Source data:
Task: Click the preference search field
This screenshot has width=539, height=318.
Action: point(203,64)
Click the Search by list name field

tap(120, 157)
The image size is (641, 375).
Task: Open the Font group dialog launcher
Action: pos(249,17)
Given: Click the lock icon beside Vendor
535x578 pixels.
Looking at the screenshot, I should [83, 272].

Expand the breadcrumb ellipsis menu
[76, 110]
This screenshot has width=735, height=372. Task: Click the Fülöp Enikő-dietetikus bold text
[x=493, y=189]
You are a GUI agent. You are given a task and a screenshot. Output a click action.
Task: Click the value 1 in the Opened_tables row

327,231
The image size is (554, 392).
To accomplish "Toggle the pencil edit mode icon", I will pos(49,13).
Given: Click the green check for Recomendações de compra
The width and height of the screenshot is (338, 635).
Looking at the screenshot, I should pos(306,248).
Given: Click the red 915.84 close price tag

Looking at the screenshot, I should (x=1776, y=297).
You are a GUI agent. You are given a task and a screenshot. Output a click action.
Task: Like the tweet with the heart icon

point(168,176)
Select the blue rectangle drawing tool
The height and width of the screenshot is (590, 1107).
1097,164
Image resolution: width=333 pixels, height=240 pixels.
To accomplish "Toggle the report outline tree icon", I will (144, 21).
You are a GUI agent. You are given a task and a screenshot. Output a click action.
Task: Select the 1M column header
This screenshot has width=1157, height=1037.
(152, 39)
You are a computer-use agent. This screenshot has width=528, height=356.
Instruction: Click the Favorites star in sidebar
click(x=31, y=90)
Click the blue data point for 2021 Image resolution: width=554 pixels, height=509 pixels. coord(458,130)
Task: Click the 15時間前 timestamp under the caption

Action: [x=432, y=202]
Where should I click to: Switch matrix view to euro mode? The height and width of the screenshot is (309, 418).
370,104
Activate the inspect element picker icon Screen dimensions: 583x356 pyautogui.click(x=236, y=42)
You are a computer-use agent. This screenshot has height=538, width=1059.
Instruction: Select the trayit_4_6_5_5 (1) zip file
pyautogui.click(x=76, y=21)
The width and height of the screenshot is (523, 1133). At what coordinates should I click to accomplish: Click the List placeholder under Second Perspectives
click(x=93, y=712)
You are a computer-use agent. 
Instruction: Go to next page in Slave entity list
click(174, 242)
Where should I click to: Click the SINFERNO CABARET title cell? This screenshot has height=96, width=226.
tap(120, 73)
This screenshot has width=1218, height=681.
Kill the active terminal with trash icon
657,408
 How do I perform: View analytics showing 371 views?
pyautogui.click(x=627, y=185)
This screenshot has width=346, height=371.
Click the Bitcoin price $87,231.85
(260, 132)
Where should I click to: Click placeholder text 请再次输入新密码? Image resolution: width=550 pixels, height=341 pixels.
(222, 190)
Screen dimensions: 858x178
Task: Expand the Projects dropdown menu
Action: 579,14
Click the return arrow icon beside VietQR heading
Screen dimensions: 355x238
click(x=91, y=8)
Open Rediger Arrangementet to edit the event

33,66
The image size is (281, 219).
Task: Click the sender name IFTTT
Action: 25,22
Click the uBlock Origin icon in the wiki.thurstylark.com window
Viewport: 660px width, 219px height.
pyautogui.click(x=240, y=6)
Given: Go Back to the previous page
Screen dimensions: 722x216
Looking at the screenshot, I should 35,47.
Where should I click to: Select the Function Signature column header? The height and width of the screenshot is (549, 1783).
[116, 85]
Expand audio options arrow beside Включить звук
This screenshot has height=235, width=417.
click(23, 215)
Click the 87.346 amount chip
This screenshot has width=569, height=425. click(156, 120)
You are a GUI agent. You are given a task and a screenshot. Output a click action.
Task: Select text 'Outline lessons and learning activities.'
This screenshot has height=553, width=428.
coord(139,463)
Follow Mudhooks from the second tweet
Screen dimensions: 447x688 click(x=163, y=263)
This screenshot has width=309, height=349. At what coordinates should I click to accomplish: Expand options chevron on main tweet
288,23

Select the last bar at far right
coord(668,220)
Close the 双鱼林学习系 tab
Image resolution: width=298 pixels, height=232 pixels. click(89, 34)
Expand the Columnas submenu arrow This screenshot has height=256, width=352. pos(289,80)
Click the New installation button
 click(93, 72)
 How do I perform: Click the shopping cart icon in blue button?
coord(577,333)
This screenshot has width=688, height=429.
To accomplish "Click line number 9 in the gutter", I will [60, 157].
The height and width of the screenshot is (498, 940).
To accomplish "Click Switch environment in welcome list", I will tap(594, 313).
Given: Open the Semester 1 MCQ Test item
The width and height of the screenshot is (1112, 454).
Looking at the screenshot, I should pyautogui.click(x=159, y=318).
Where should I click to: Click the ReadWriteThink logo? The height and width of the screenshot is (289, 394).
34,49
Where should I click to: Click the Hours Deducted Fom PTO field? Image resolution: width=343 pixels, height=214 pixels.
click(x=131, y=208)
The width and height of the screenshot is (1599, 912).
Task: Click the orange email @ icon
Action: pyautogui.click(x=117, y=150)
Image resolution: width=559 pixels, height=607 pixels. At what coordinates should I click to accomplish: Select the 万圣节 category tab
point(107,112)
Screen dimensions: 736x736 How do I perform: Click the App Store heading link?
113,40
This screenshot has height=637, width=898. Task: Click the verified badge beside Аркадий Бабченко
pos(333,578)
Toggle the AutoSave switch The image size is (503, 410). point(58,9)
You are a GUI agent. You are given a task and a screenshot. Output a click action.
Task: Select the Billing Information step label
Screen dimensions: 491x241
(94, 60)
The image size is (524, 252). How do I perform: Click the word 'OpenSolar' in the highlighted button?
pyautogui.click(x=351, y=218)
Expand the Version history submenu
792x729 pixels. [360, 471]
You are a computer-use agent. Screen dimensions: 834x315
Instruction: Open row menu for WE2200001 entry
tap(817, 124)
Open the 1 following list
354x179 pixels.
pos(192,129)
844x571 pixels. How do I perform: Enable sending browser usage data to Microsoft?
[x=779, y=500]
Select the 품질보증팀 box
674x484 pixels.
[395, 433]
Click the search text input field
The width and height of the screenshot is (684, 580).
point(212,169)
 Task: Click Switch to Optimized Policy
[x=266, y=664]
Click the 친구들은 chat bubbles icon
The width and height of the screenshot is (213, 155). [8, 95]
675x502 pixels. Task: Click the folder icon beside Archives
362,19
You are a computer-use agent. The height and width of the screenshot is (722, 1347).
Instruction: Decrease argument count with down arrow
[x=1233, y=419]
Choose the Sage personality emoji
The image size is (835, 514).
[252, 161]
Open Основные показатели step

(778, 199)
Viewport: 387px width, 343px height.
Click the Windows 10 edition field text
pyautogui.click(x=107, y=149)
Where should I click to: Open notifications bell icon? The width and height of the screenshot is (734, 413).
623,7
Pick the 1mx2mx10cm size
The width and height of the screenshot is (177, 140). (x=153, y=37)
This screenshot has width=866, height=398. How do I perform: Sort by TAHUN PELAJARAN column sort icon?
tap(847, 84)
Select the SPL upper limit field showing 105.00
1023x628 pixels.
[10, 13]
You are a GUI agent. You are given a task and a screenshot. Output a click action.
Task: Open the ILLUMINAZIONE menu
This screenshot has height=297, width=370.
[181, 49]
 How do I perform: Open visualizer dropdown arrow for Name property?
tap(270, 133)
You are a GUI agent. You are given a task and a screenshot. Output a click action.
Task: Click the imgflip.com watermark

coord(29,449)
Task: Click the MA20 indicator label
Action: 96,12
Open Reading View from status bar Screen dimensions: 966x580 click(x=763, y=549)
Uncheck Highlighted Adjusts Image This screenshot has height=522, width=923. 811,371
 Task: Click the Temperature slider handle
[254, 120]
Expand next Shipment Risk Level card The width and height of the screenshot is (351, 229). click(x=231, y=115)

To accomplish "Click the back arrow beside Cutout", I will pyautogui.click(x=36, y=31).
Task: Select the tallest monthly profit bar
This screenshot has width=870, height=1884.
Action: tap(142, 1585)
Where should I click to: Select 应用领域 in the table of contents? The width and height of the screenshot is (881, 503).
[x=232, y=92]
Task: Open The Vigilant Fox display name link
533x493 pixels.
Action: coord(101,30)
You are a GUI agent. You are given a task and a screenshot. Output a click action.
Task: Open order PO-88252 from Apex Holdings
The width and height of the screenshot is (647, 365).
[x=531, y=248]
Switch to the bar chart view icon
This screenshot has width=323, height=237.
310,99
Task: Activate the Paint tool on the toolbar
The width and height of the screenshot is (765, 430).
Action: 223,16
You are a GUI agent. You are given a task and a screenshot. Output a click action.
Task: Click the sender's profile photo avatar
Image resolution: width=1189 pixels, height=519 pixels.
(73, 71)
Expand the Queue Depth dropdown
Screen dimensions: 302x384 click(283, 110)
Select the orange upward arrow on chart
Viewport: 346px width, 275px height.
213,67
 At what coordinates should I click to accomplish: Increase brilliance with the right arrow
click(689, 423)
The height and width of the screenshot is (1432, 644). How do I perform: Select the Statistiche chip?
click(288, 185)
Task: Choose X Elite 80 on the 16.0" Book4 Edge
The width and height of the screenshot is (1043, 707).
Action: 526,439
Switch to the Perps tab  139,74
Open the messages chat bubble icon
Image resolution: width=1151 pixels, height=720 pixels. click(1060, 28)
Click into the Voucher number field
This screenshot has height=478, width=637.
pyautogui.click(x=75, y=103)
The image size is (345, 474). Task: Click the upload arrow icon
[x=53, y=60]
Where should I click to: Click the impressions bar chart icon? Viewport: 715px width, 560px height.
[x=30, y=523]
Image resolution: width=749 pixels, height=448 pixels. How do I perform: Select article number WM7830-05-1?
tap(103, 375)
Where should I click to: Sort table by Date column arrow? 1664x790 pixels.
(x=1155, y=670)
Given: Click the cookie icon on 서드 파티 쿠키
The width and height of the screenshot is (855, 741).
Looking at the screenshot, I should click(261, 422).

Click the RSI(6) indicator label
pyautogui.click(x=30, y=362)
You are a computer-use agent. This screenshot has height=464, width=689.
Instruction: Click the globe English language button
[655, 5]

◆ TASK ITEM ◆
Search the records for the string "Activate" and report each line that has it.

◆ EXERCISE OUTPUT ◆
Activate the inspect element picker icon Screen dimensions: 583x356 pyautogui.click(x=236, y=42)
Task: Activate the Paint tool on the toolbar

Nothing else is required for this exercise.